Task details> Restate word for word the lines below, from the one containing "Task: Click the date 18.06.2012 cell" through the final line, with no pictures included.

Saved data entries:
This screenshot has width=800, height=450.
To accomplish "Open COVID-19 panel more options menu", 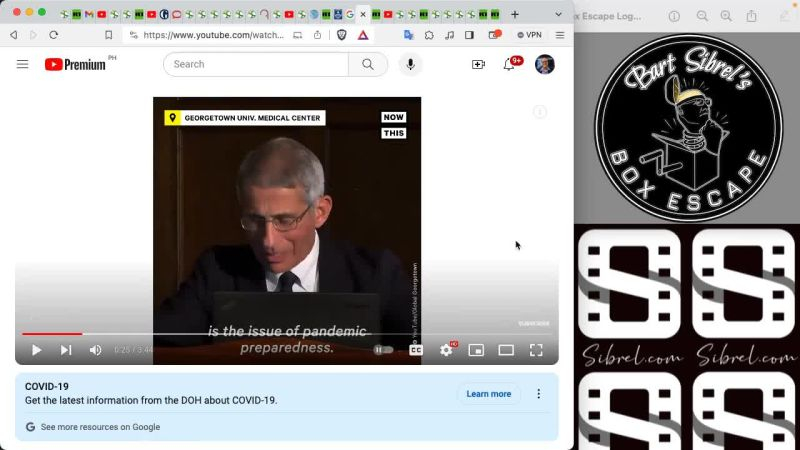I will [539, 394].
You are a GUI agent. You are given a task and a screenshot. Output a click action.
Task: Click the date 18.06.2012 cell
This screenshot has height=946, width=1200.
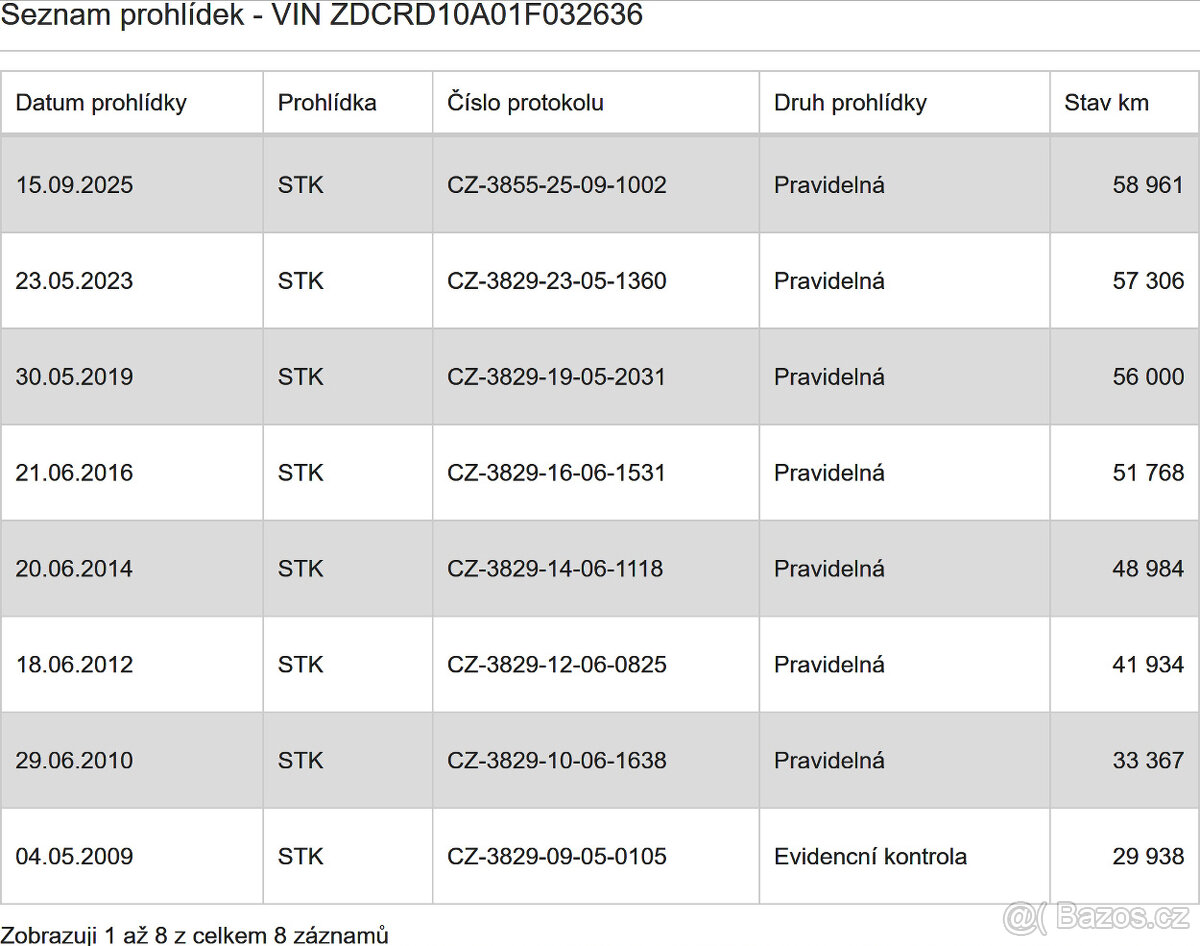click(x=74, y=665)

Completed exercise>
Task: Click the date 18.06.2012 cell
This screenshot has height=946, width=1200.
click(x=74, y=665)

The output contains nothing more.